[[ MATERIAL TO PROCESS, beginning ]]
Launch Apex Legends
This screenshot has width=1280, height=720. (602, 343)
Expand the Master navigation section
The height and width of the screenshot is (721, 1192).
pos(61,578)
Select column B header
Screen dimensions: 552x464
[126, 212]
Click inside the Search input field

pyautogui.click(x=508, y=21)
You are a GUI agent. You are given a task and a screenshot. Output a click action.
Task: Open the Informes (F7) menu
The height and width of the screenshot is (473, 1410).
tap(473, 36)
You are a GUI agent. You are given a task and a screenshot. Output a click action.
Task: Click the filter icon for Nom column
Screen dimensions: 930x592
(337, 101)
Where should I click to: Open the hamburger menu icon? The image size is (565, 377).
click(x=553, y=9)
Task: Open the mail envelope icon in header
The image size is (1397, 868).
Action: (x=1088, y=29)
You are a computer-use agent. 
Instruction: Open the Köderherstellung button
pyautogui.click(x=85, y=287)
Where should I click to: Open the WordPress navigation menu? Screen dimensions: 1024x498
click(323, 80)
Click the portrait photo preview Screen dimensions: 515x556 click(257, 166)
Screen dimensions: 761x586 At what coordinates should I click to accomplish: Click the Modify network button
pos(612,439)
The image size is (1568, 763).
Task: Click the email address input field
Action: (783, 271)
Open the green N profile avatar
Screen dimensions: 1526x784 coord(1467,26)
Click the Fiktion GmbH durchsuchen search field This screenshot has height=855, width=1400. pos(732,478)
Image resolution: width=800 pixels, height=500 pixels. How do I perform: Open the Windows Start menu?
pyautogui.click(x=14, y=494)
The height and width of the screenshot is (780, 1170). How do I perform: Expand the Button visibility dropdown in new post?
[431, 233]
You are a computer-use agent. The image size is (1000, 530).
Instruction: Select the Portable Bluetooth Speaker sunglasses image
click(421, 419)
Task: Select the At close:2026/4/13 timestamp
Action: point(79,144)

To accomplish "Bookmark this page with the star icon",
[[ MATERIAL TO PROCESS, end ]]
**WHAT TO DO**: Everything from the line containing "Where should I click to: Open the WordPress" down to the last line of the entries is to be returned exactly, both ends included, and nothing beyond it.

**RESPONSE AREA**:
Where should I click to: Open the WordPress navigation menu? Screen dimensions: 1024x498
click(323, 80)
Click the portrait photo preview Screen dimensions: 515x556 click(257, 166)
Screen dimensions: 761x586 At what coordinates should I click to accomplish: Click the Modify network button
pos(612,439)
The image size is (1568, 763).
Task: Click the email address input field
Action: (783, 271)
Open the green N profile avatar
Screen dimensions: 1526x784 coord(1467,26)
Click the Fiktion GmbH durchsuchen search field This screenshot has height=855, width=1400. pos(732,478)
Image resolution: width=800 pixels, height=500 pixels. How do I perform: Open the Windows Start menu?
pyautogui.click(x=14, y=494)
The height and width of the screenshot is (780, 1170). How do I perform: Expand the Button visibility dropdown in new post?
[431, 233]
You are a computer-use agent. The image size is (1000, 530).
Instruction: Select the Portable Bluetooth Speaker sunglasses image
click(421, 419)
Task: Select the At close:2026/4/13 timestamp
Action: point(79,144)

To accomplish "Bookmark this page with the star icon",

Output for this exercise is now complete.